From the very first crystal and vacuum tube sets of the 20s and 30s to the mass-produced affordable transistor and novelty radios of the 60s, 70s and beyond, radio has been a source of entertainment and information, music and relaxation that has drawn people together, whatever their circumstance or location. Today many of those older radios retain the same allure as they did when they were first switched on, making them not only objet d'art but highly collectable, and in a few cases, highly valuable too.
Vintage Radio Brands
Popular brands of vintage radio include Hacker, Grundig, Bush, Roberts and Sony. Others include GE, RCA, Emerson, Phillips, Zenith and Philco. To find out which vintage radios carry collectible value there are many books available and it is good advice to research using these before embarking on a vintage radio collection. A Roberts RD60 injects retro charm into any room with its mid-century design and pale blue colour. The Panasonic RS-4150LJ is a great piece of technical kit and offers all the standard functionalities of a radio.
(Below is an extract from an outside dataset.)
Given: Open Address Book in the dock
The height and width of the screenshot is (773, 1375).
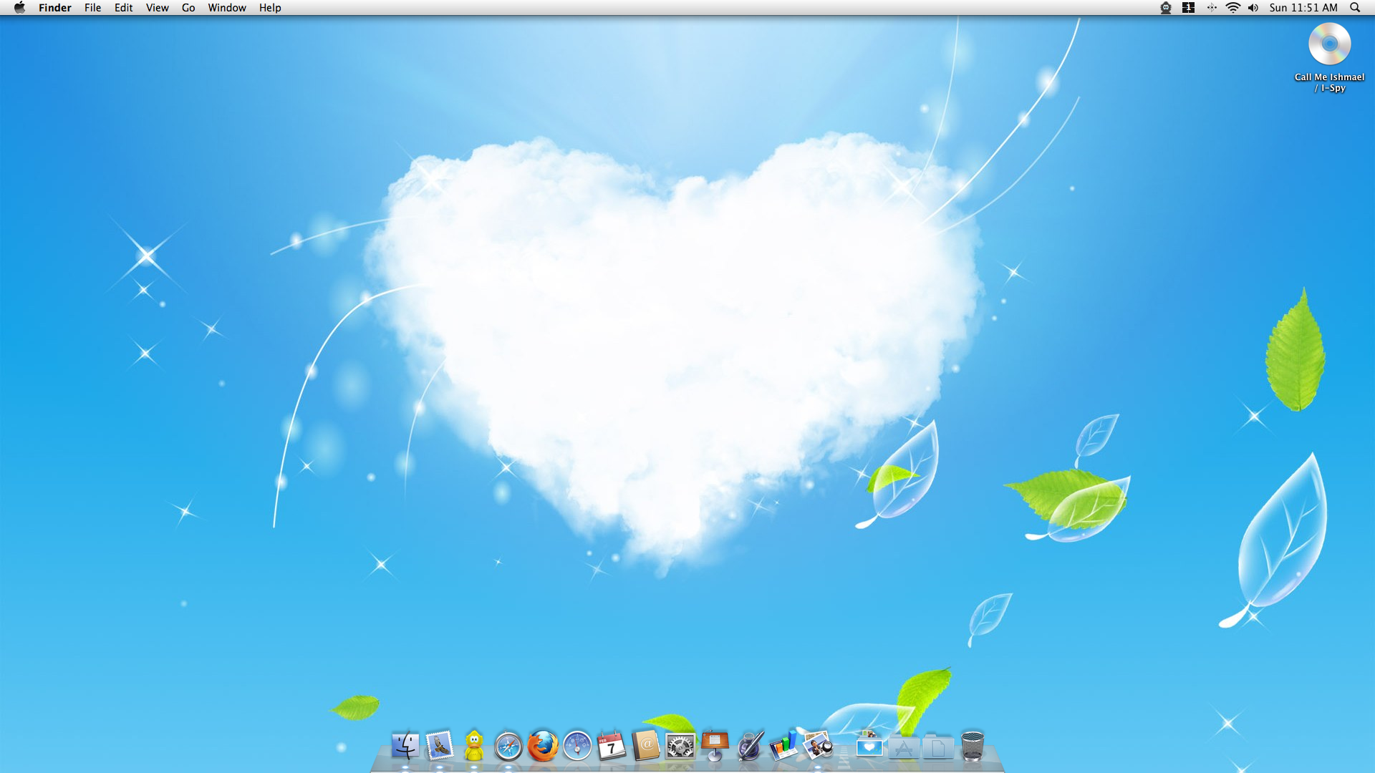Looking at the screenshot, I should pyautogui.click(x=646, y=747).
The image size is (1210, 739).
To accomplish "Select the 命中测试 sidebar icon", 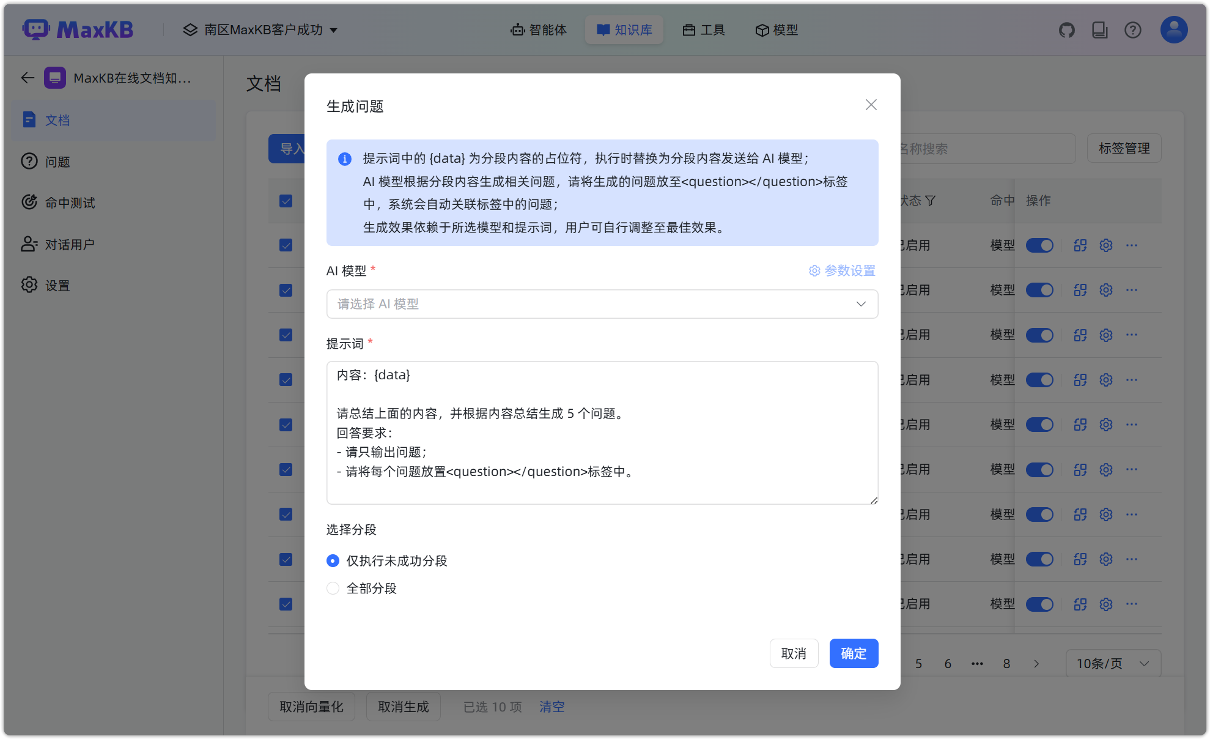I will 29,202.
A novelty GE Mickey Mouse radio is the perfect addition to any Disney fan's collection.
Collecting Vintage Radios
Perhaps it's to amass a collection of non-working radios for show. Or it could be a want to restore broken radios or collect working radios or a combination of all. What is truly great about collecting vintage radios is that there's such a vast number of brands and models available to buy and bid for. This simply means that there is something for every collector's budget and fancy.
Restoring vintage radios
If you have experience in electrics and electronics, vintage radio restoration can be an absorbing and relaxing pastime, perhaps profitable too as a sideline. There are plenty of used vintage radios that are perfect for using for spare parts and replacements. Ensure that the parts you go for are compatible with your radio as incorrect components may damage your radio or render it completely useless.